It’s become something of an annual tradition. About once a year, J and I take the T to Revere Beach, where we have lunch then walk, people-watching and taking pictures while gulls and low-flying airplanes soar overhead. We’ve gone to Revere Beach in the off-season, and we’ve gone at the height of summer. This year, we timed our visit to coincide with the annual Sand Sculpting Festival, so there was plenty to look at.
I’m not much of a beach person: although J and I live about 10 miles from the Atlantic Ocean, I can count on one hand (with fingers to spare) the number of times I’ve gone swimming there. But even if you’re not much of a swimmer or sun-bather, occasionally it’s fun to be near the shore, to watch the tides and hear the crying gulls.
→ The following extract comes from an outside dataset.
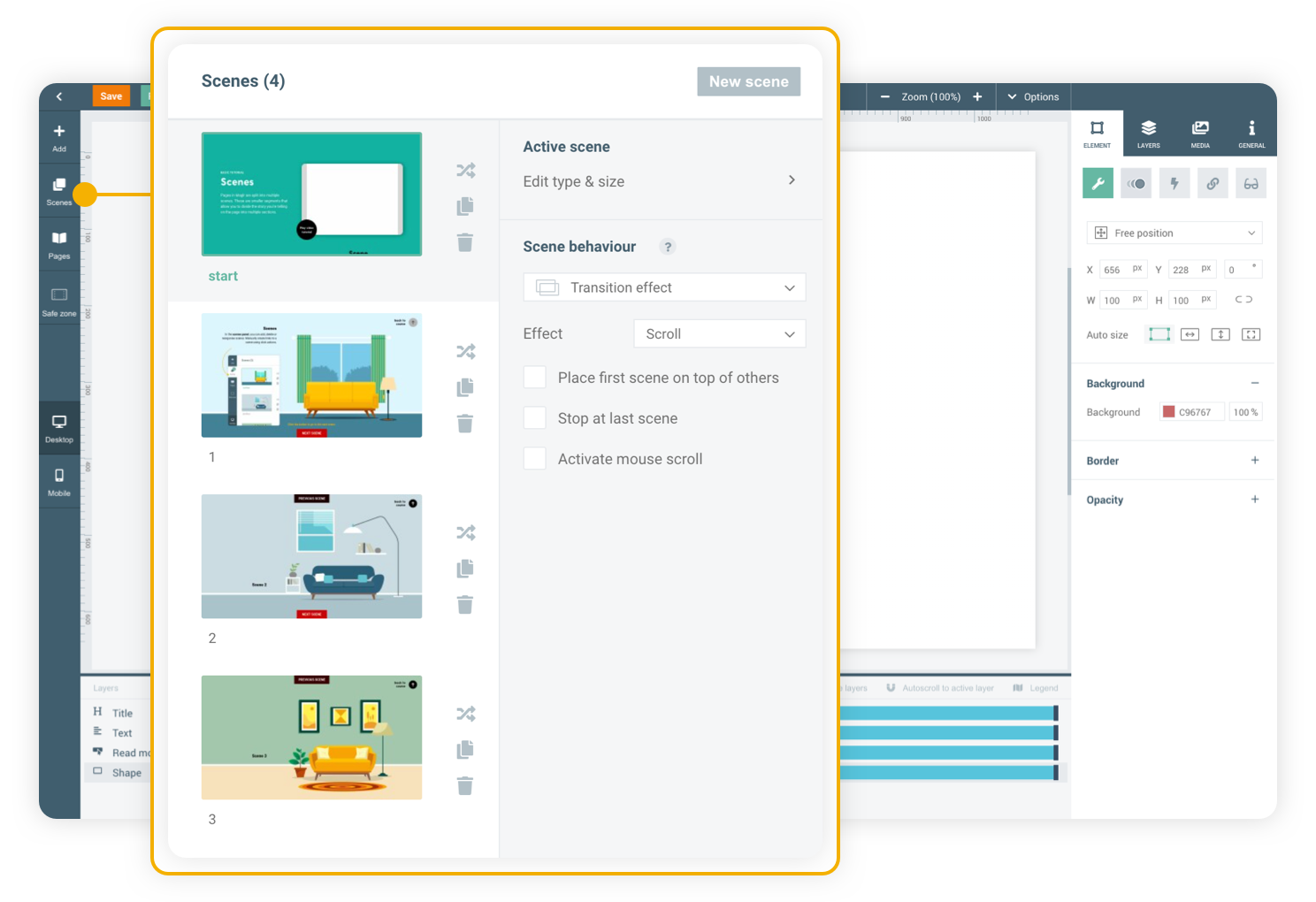Check the Stop at last scene box
Viewport: 1316px width, 902px height.
point(535,418)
This weekend was hot and sunny, but with low humidity, so it was lovely to sit in a shady, open-air pavilion eating seafood–clams for J, scallops for me–within sight of the chairs, umbrellas, and volleyball nets other beach-goers had set up.
I like beaches because they are probably the only place it’s socially acceptable to read, take a nap, or pretty much do nothing in public. (Perhaps that’s why you’ll occasionally find Buddhas there.) J and I love to walk, and beaches are perfect for that pastime, as you can stroll without worry of getting lost: walking for walking’s sake. Nobody asks you where you’re going or what you’re doing on a beach; you’re just free to soak in the sights, smells, and sounds while the waters of the world ebb and surge at your feet.